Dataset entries
····················
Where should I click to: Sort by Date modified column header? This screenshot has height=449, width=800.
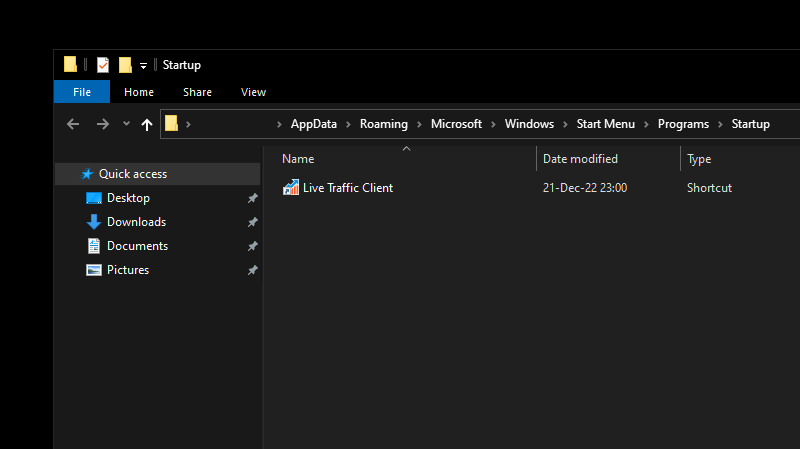click(580, 159)
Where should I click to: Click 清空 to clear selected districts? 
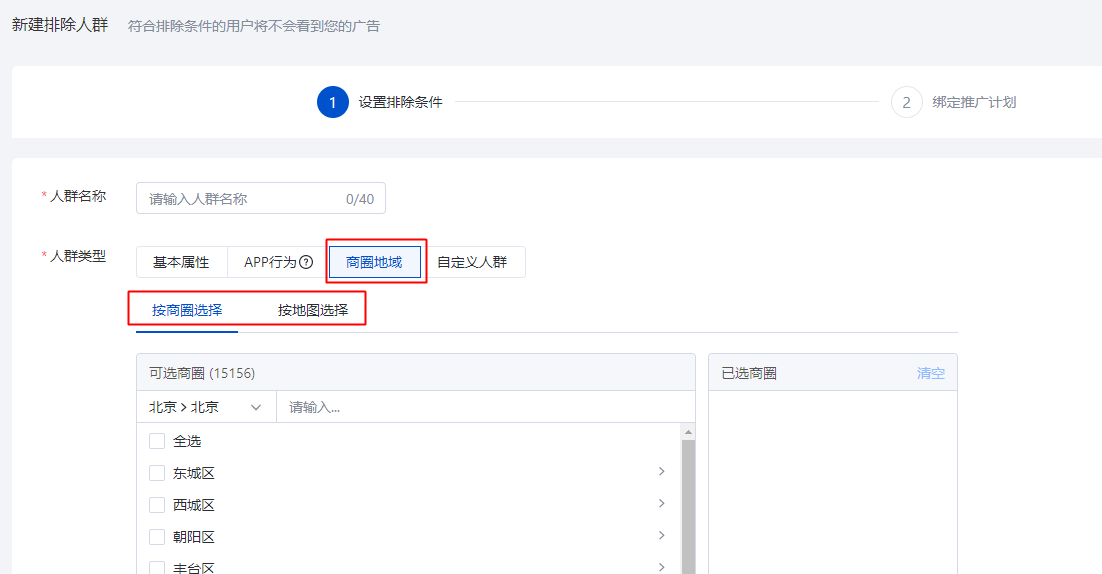click(x=930, y=373)
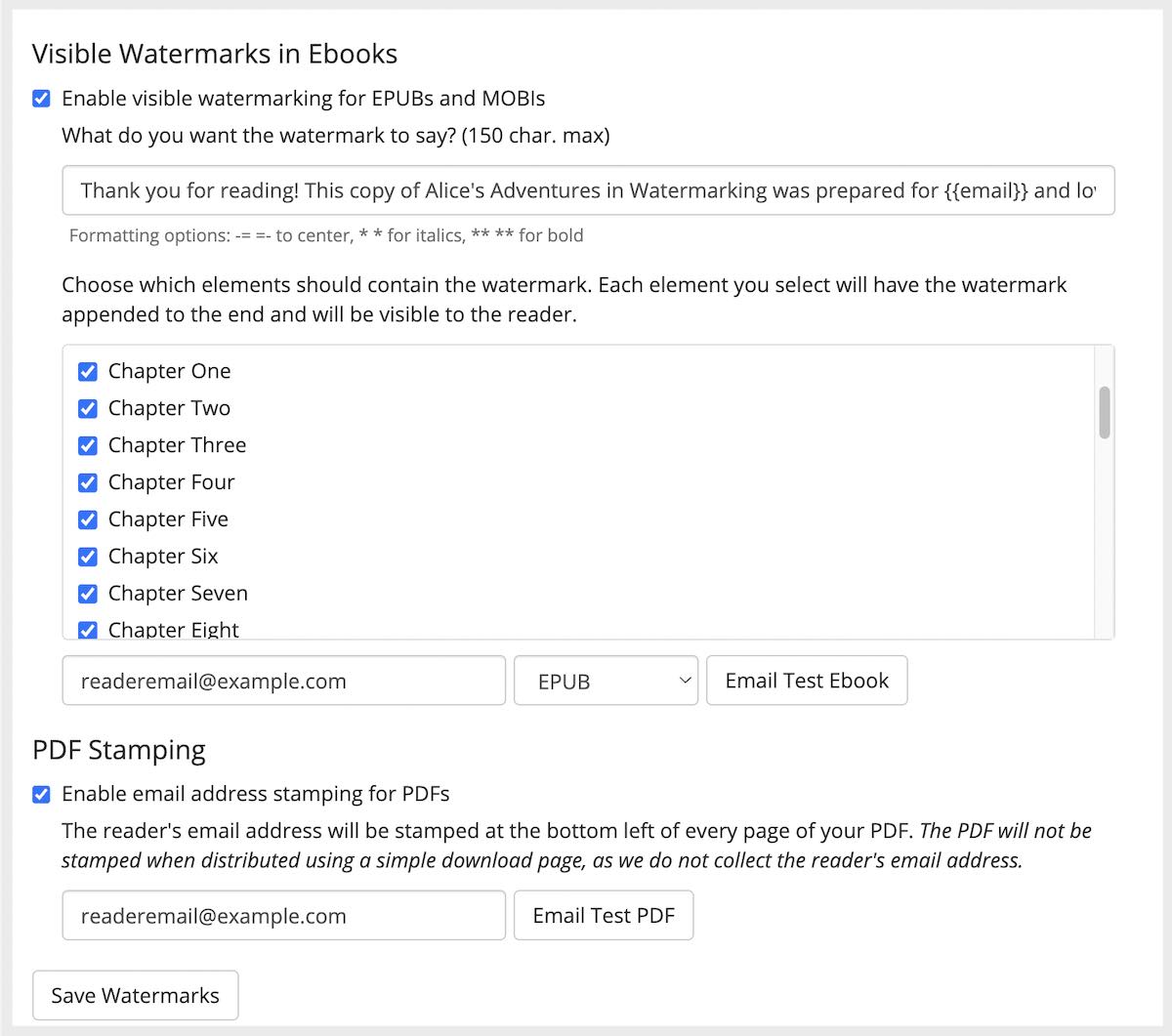Select the Visible Watermarks in Ebooks heading
Viewport: 1172px width, 1036px height.
pyautogui.click(x=216, y=54)
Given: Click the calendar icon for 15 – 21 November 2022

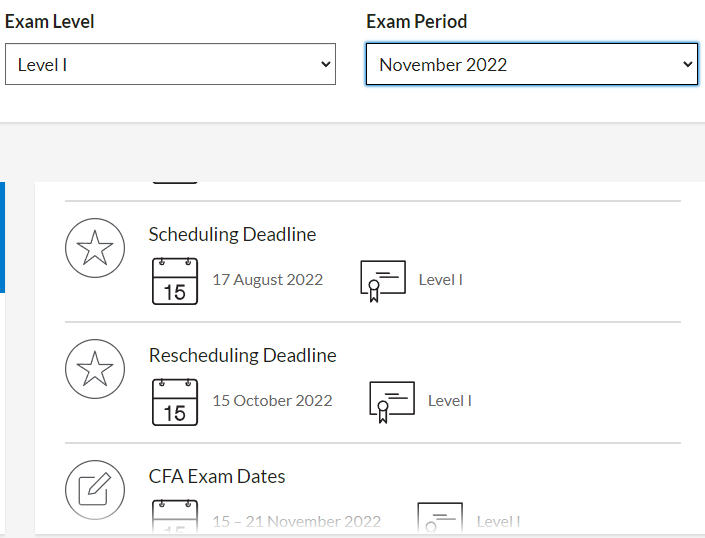Looking at the screenshot, I should [175, 517].
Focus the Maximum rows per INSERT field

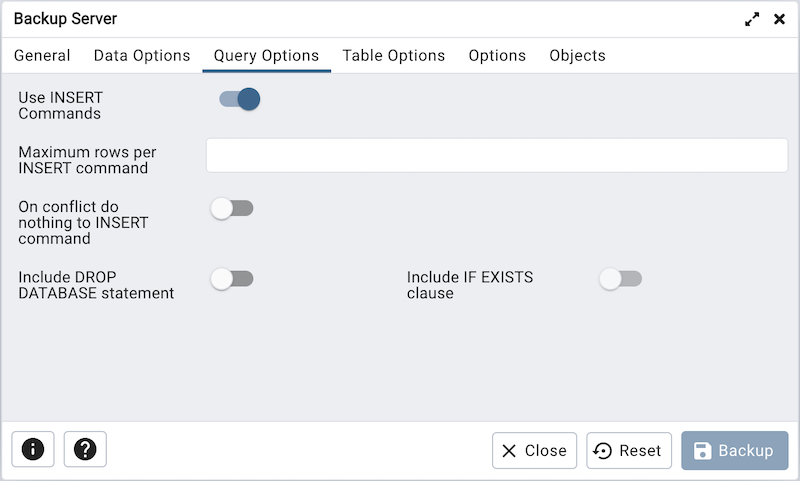[497, 155]
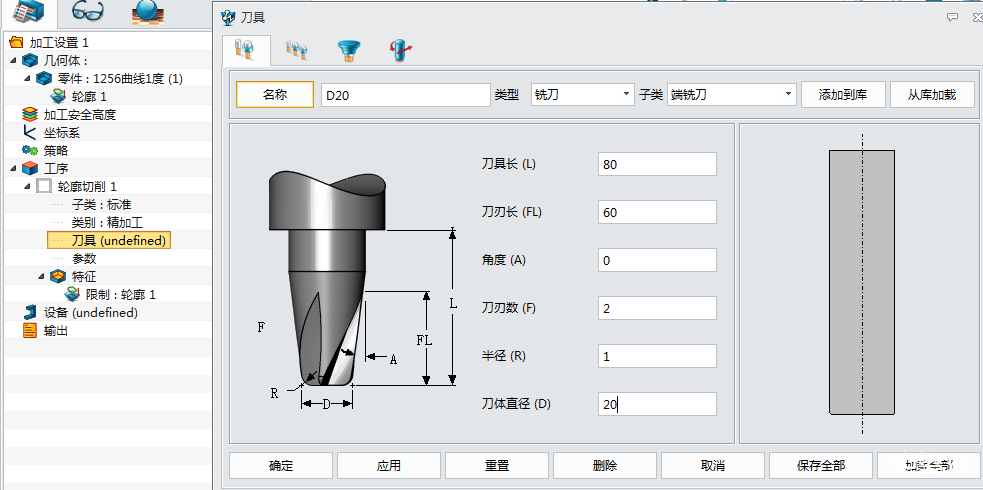Toggle the 轮廓切削 1 checkbox
Screen dimensions: 983x490
click(x=44, y=186)
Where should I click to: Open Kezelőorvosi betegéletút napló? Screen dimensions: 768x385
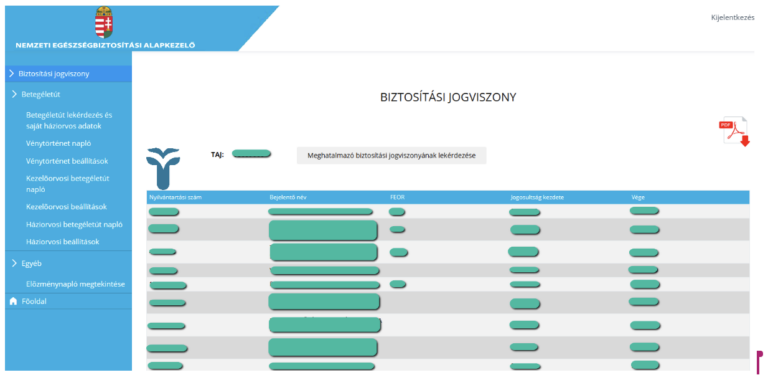pos(68,184)
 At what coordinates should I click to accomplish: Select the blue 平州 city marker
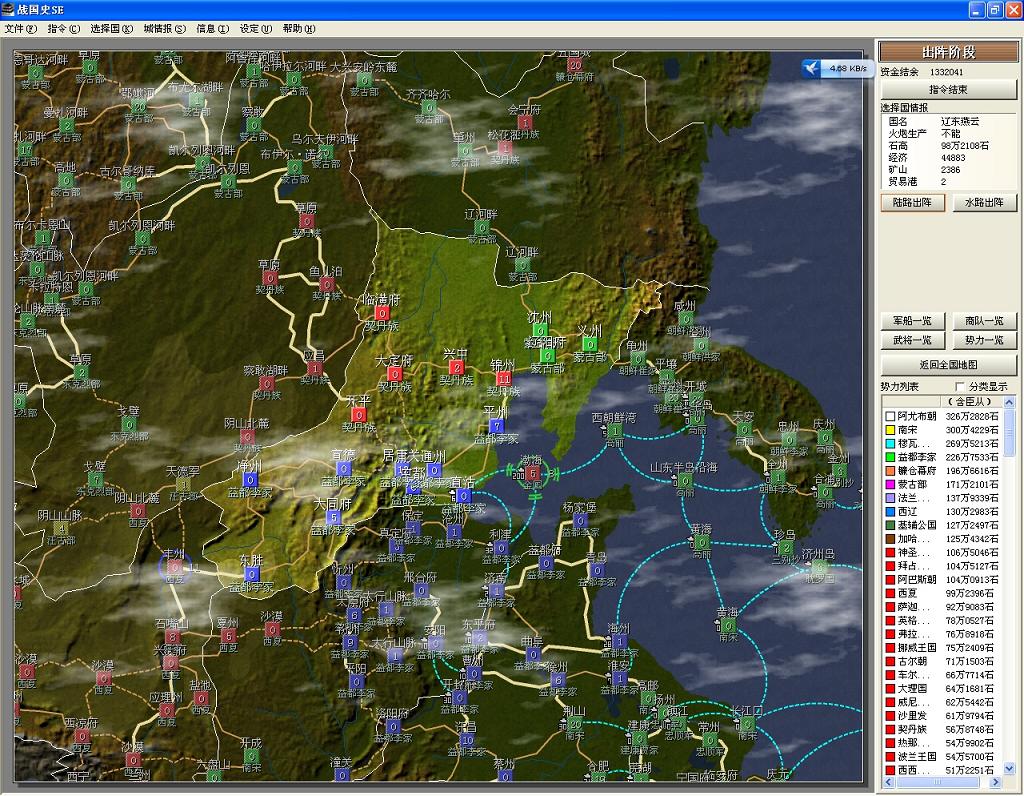[x=496, y=425]
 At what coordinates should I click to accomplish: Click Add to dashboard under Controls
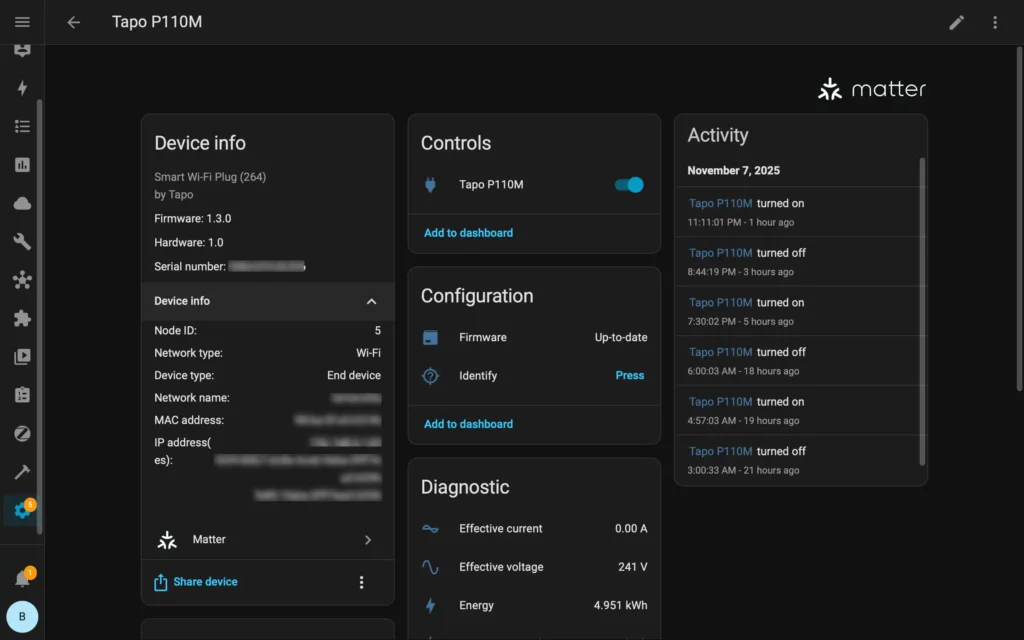467,232
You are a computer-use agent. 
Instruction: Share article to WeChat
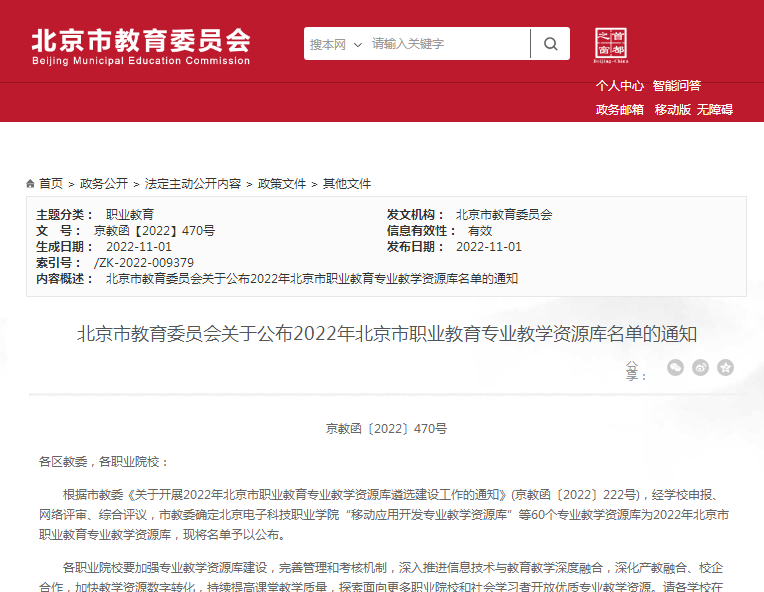tap(676, 367)
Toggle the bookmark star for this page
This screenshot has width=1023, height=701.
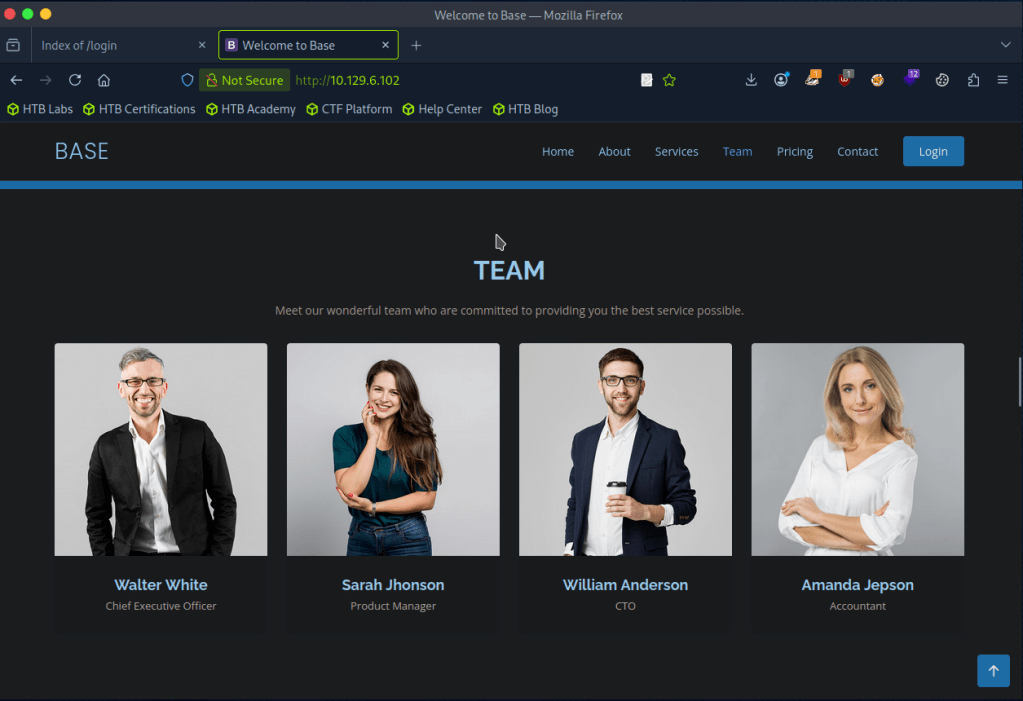669,80
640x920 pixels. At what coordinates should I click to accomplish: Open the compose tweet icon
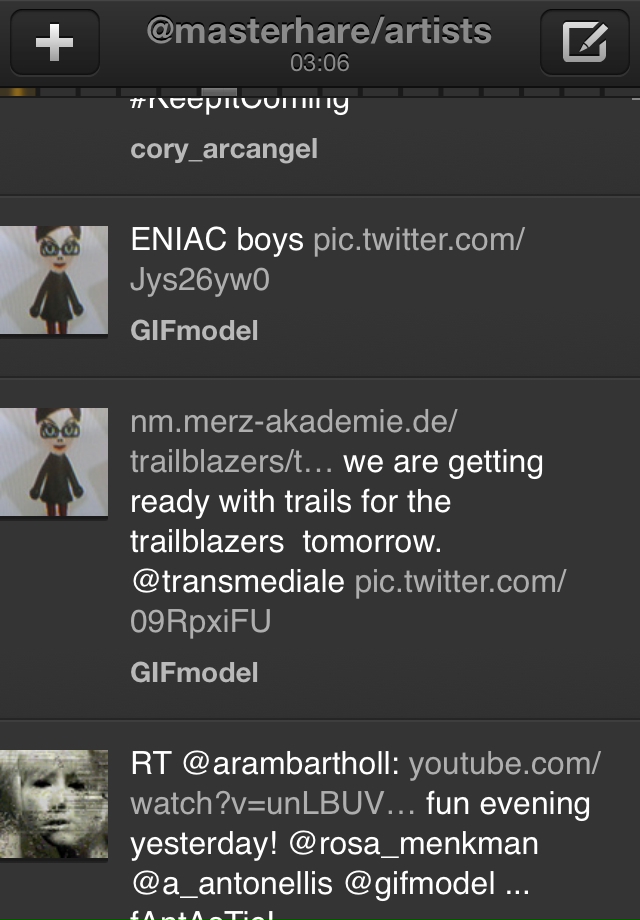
····················
WORK TO BE COMPLETED -
All of the records need to be reproduced exactly, with each picture omitted.

EXERCISE RESULT -
Where should I click to: Sort by Date modified column header? This screenshot has height=449, width=800.
click(580, 159)
Where should I click to: Click 清空 to clear selected districts? 
click(x=930, y=373)
Select the Visible Watermarks in Ebooks heading
Viewport: 1172px width, 1036px height.
pyautogui.click(x=216, y=54)
Given: Click the calendar icon for 15 – 21 November 2022

Looking at the screenshot, I should [175, 517].
Focus the Maximum rows per INSERT field

[497, 155]
Toggle the 轮廓切削 1 checkbox
Screen dimensions: 983x490
click(x=44, y=186)
Where should I click to: Open Kezelőorvosi betegéletút napló? Screen dimensions: 768x385
pos(68,184)
 At what coordinates should I click to accomplish: Select the blue 平州 city marker
[x=496, y=425]
 At what coordinates should I click to accomplish: Click Add to dashboard under Controls
467,232
You are a computer-use agent. 
Instruction: Share article to WeChat
tap(676, 367)
Toggle the bookmark star for this page
This screenshot has width=1023, height=701.
669,80
640x920 pixels. At what coordinates should I click to accomplish: Open the compose tweet icon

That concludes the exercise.